We wanted to send him the message that it was okay to feel what he was feeling, that he was okay to do it on his own but that we were always going to come back. We wanted to be present for him emotionally through the whole process rather than just walk out and leave him to it.
* the first couple of days we held his hand a lot and gave him lots of reassurance before he’d finally surrender into sleep. By day 3-4 he was going to sleep on his own after minimal fussing & mild ‘working it out’ crying.
Today we put him down, he usually puts his own dummy in and drifts off easily on his own, sometimes napping up to 1 ½ hours, generally at least 1 hour 3 times daily.
But the biggest miracle is that he’ll now sleep right through the night most nights, usually 11 or 12 hours right through. The rare time he wakes us will be if he has lost his dummy and just wants us to find it and pop it back in and off he’ll drift again.
Bliss! For both him and us!
We started noticing better night sleeps almost straight away after starting the nap training.
This is because he’d learned that he doesn’t need us to get himself back to sleep, which we had to teach him through the nap training.
* Sleep begets sleep, the old adage is most certainly true, we’ve found. Don’t think that if you tire your baby out they will be more likely to fall asleep and sleep longer.
We’ve found the opposite to be true. Once he misses that wave and is in the overtired region it becomes more difficult for him to settle. And also, the better his sleep has been, the better it will be.
So once he’s been awake for almost 2 hours (this will increase from around 7-8 months) we start to look out for that first yawn then start the nap routine just about straight away so as not to miss the wave.
* Comfort in the cot is important, without layers of sheets or blankets which can also be a potential hazard.
Always try to go for the pure cotton or bamboo/cotton fabrics as babies are so sensitive and some won’t settle in synthetic polyester, which also doesn’t allow their skin to breathe, and can cause over-heating.
Click here for some great tips on this.
* Consider cluster feeding in the evening if you’re breastfeeding to make sure your baby has the opportunity to stock up for the night. I’ve allowed our ‘dream feed’ to continue even after I realized separating eating and sleeping was important because it allows Zyah to really stock up and get all the milk he needs before sleep and reduces the chance of him waking hungry through the night.

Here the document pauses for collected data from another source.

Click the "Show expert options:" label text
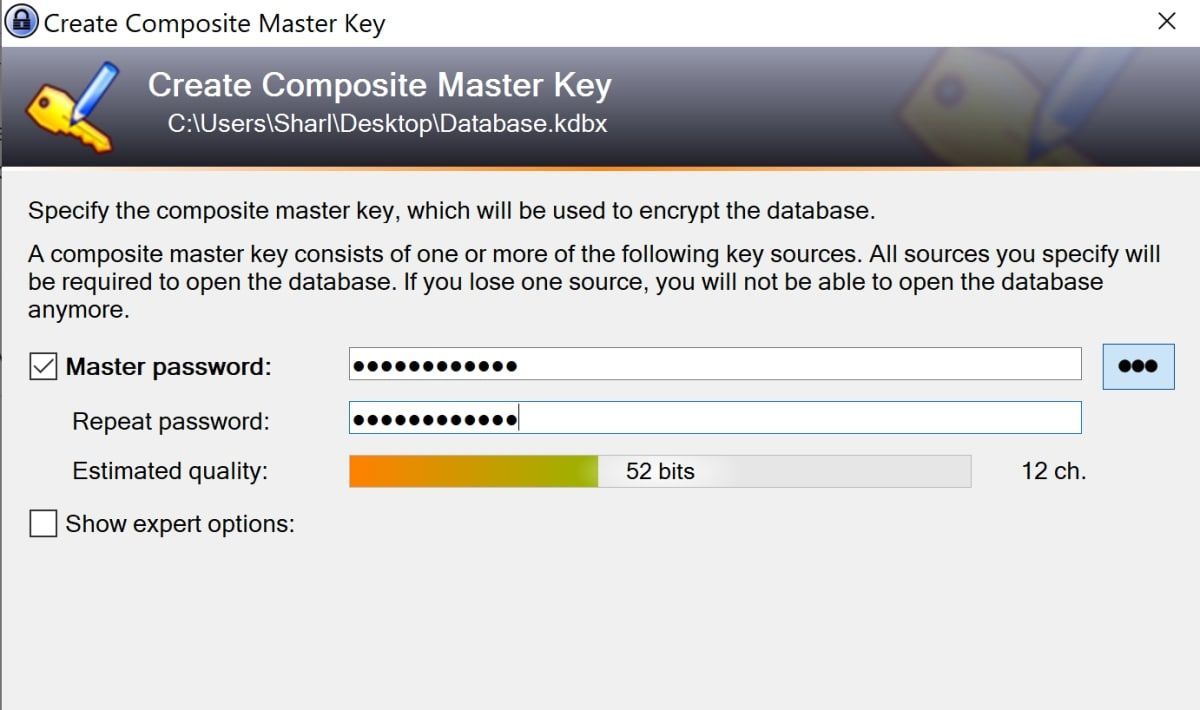This screenshot has width=1200, height=710. [180, 523]
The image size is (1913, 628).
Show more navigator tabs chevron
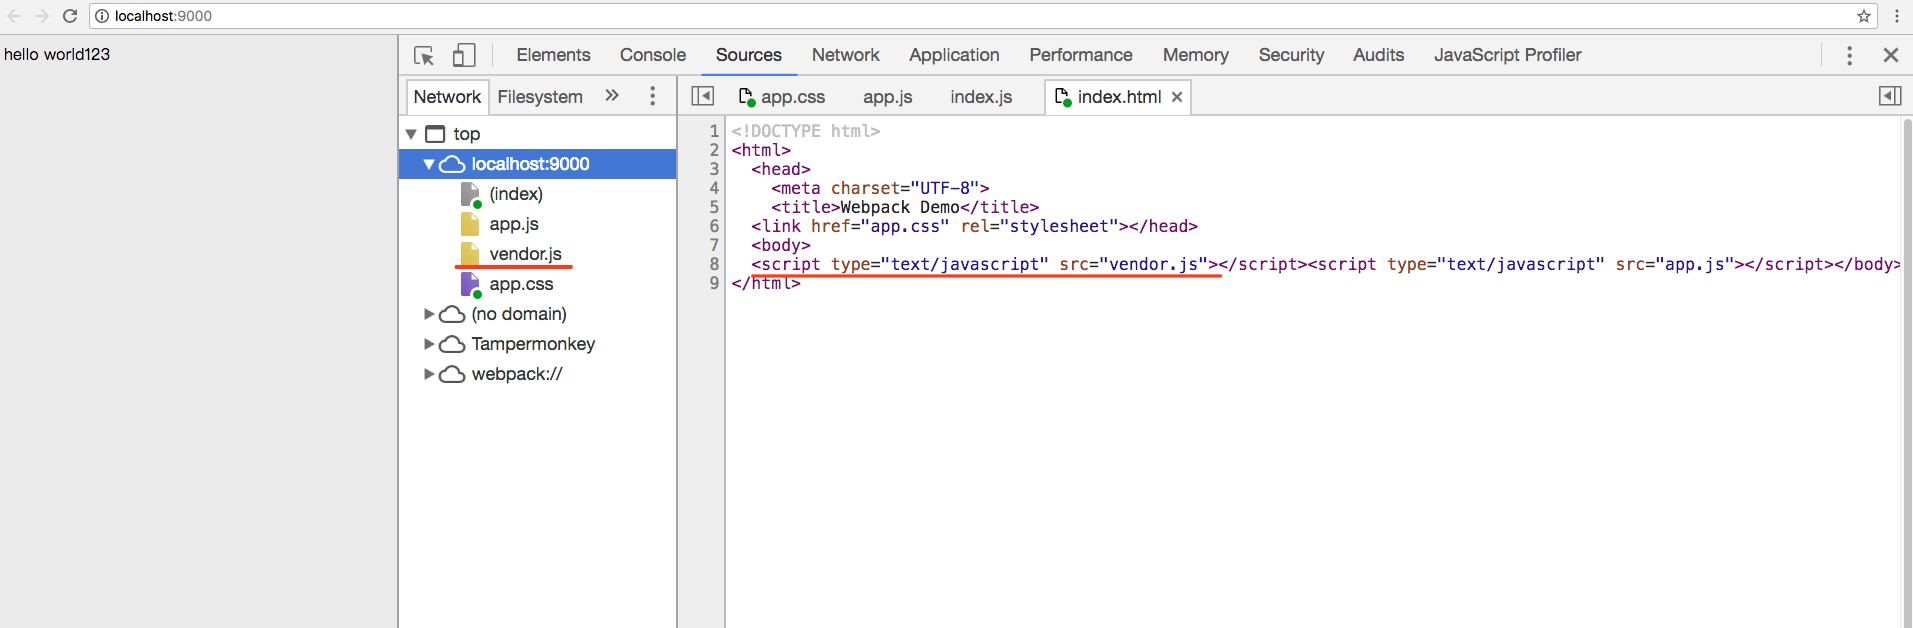click(612, 96)
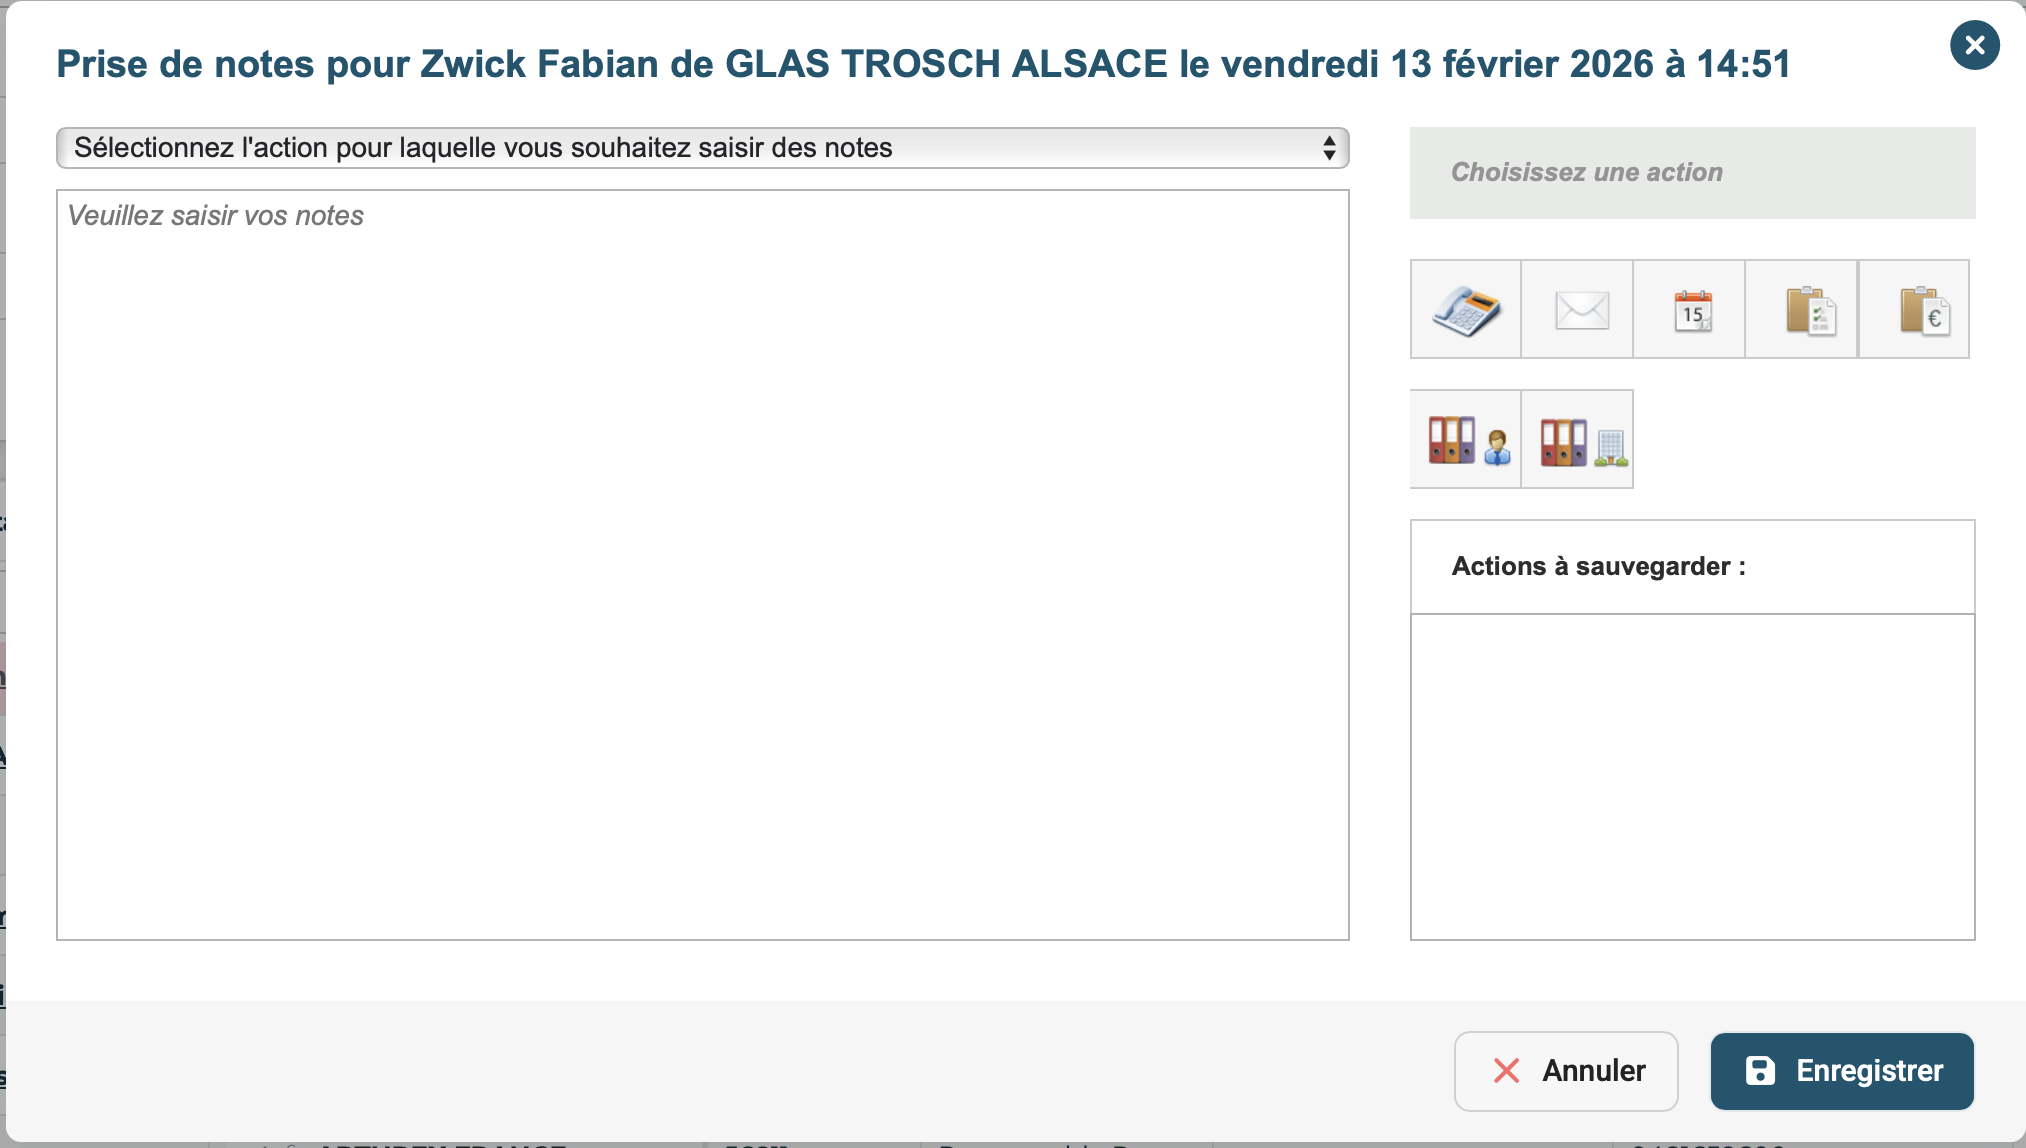The image size is (2026, 1148).
Task: Open the binders with building company icon
Action: [1581, 440]
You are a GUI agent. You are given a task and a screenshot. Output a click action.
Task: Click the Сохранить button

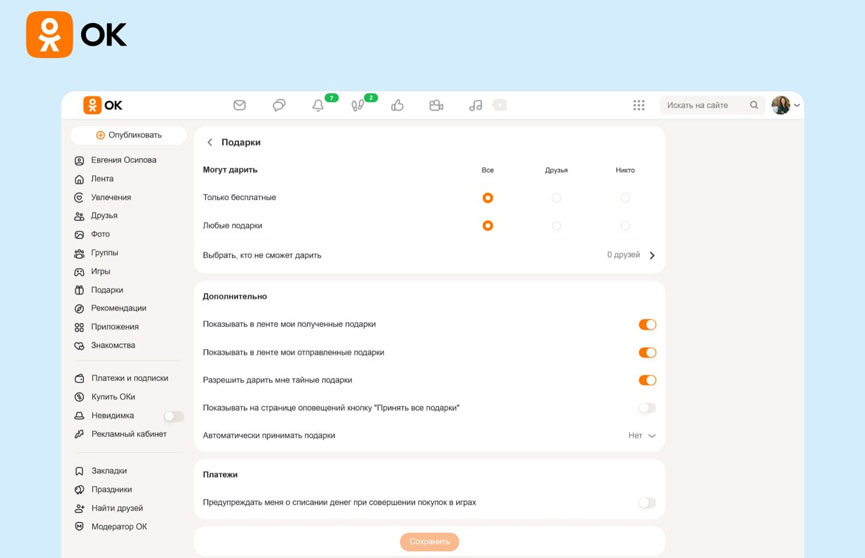[x=429, y=542]
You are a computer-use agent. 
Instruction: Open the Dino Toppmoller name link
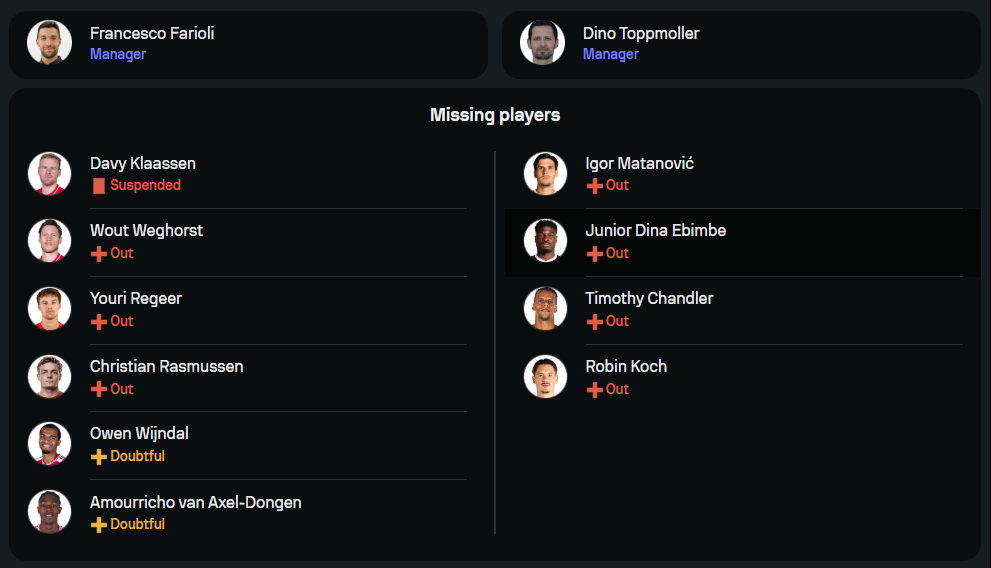641,33

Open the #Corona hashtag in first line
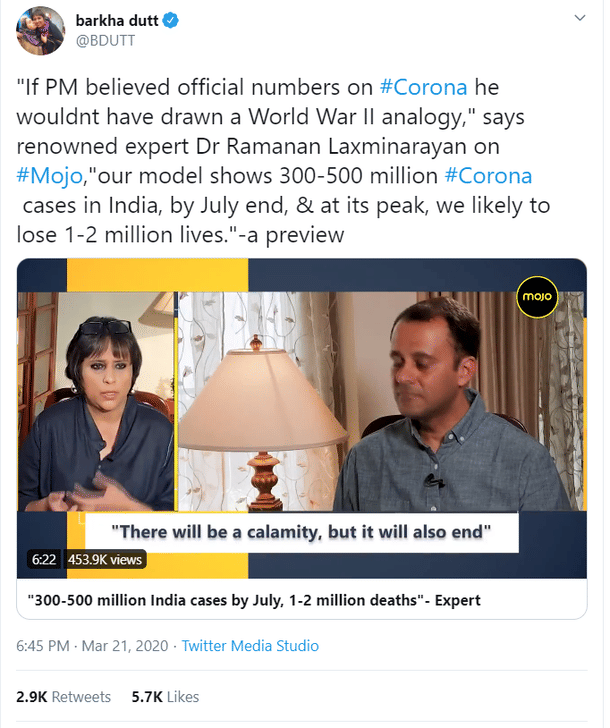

I’ve allowed our ‘dream feed’ to continue even after I realized separating eating and sleeping was important because it allows Zyah to really stock up and get all the milk he needs before sleep and reduces the chance of him waking hungry through the night.
Of course newborns need to eat every 3 to 4 hours until they gain good weight, then they’ll usually need a feed during the night up until around 2 or 3 months, however every baby is a little different on this, some aren’t ready to sleep right through until later – up to 6 months old.
But it helps to give your baby the best chance possible to sleep right through when they’re ready for this.
The Emotional Connection
* And lastly, for now, something else we noticed played a significant part was how we, ourselves felt about him sleeping – we noticed that if we were anxious about Zyah going to sleep and felt really attached to it, that he wouldn’t settle as easily.
For example, if I felt like ‘Oh I really need a break now, so I can do …..’ whatever I might be attached to doing at the time, or on those long car trips where you just want the trip to be easier.
As soon as we had no attachment to him sleeping, he’d drift off easily. If we had an emotional attachment he’d resist it more.
Baby’s are so so sensitive to their emotional environment, and they experience that feeling in us as a demand and it feels really uncomfortable to them.
Think of a time when someone really wanted you to do something and pressured or tried to control you somehow. You ended up wanting to do the opposite, didn’t you?
Babies have a similar response. It’s not conscious of course, but automatic.
Finally, be consistent, persistent and confident in whatever approach you have chosen 🙂
I hope this helped you in some way, and I welcome any feedback.
What’s worked for you and your baby?